For each synset (sense/concept), there is a list of words attached to it, called lemmas: lemmas are the canonical ("root") form of the words we use to when we check a dictionary.

To get a full list of lemmas in wordnet using a one-liner:

>>> lemmas_in_wordnet = set(chain(*[ss.lemma_names() for ss in wn.all_synsets()]))

Interestingly, wn.words() will also return all the lemma_names:

>>> lemmas_in_words  = set(i for i in wn.words())
>>> len(lemmas_in_wordnet)
148730
>>> len(lemmas_in_words)
147306

But strangely there're some discrepancies as to the total number of words collected using wn.words().

"Printing the full content" of wordnet into text seems to be something too ambitious, because wordnet is structured sort of like a hierarchical graph, with synsets interconnected to each other and each synset has its own properties/attributes. That's why the wordnet files are not kept simply as a single textfile.

To see what a synset contains:

>>> first_synset = next(wn.all_synsets())
>>> dir(first_synset)
['__class__', '__delattr__', '__dict__', '__doc__', '__eq__', '__format__', '__ge__', '__getattribute__', '__gt__', '__hash__', '__init__', '__le__', '__lt__', '__module__', '__ne__', '__new__', '__reduce__', '__reduce_ex__', '__repr__', '__setattr__', '__sizeof__', '__slots__', '__str__', '__subclasshook__', '__unicode__', '__weakref__', '_all_hypernyms', '_definition', '_examples', '_frame_ids', '_hypernyms', '_instance_hypernyms', '_iter_hypernym_lists', '_lemma_names', '_lemma_pointers', '_lemmas', '_lexname', '_max_depth', '_min_depth', '_name', '_needs_root', '_offset', '_pointers', '_pos', '_related', '_shortest_hypernym_paths', '_wordnet_corpus_reader', 'also_sees', 'attributes', 'causes', 'closure', 'common_hypernyms', 'definition', 'entailments', 'examples', 'frame_ids', 'hypernym_distances', 'hypernym_paths', 'hypernyms', 'hyponyms', 'instance_hypernyms', 'instance_hyponyms', 'jcn_similarity', 'lch_similarity', 'lemma_names', 'lemmas', 'lexname', 'lin_similarity', 'lowest_common_hypernyms', 'max_depth', 'member_holonyms', 'member_meronyms', 'min_depth', 'name', 'offset', 'part_holonyms', 'part_meronyms', 'path_similarity', 'pos', 'region_domains', 'res_similarity', 'root_hypernyms', 'shortest_path_distance', 'similar_tos', 'substance_holonyms', 'substance_meronyms', 'topic_domains', 'tree', 'unicode_repr', 'usage_domains', 'verb_groups', 'wup_similarity']

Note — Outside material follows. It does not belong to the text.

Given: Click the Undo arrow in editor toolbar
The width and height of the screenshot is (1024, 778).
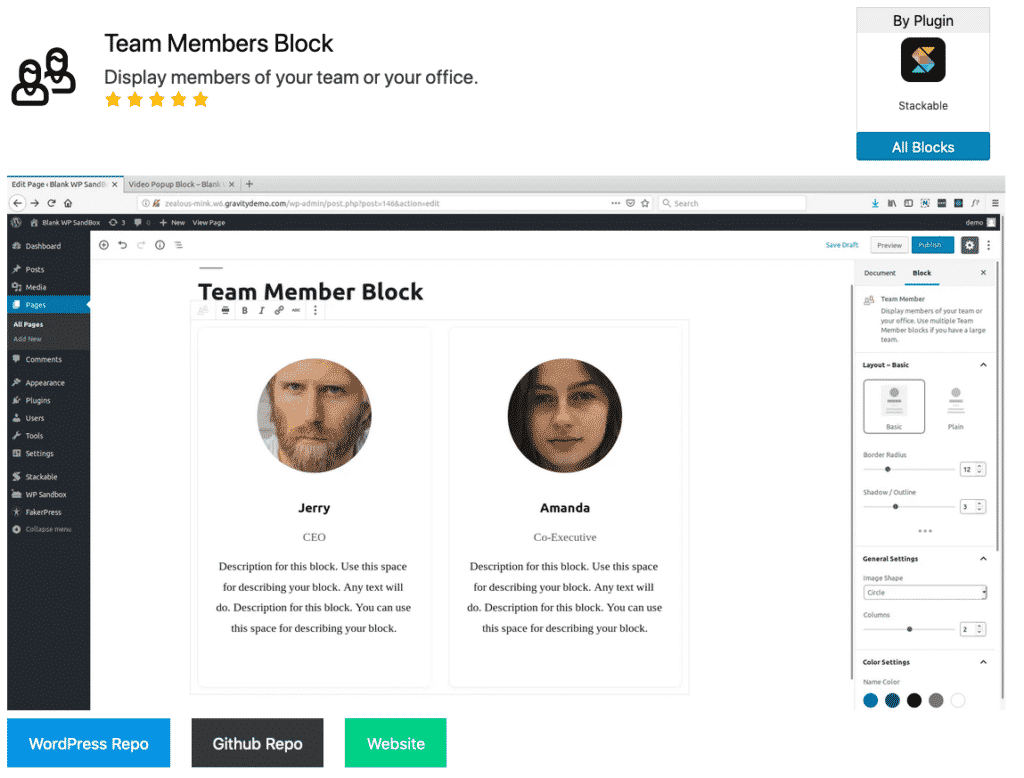Looking at the screenshot, I should [122, 245].
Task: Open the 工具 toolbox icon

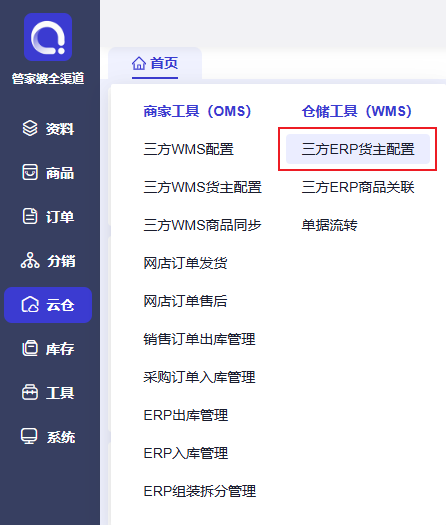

Going through this howto would be helpful in knowing how to access the information you need in wordnet: http://www.nltk.org/howto/wordnet.html


Please try the following:

for word in wn.words():
    print word

This should work because wn.words() is actually an iterator that generates a sequence of strings, rather than a list of strings like b.words. The for loop causes the iterator to generate the words one at a time.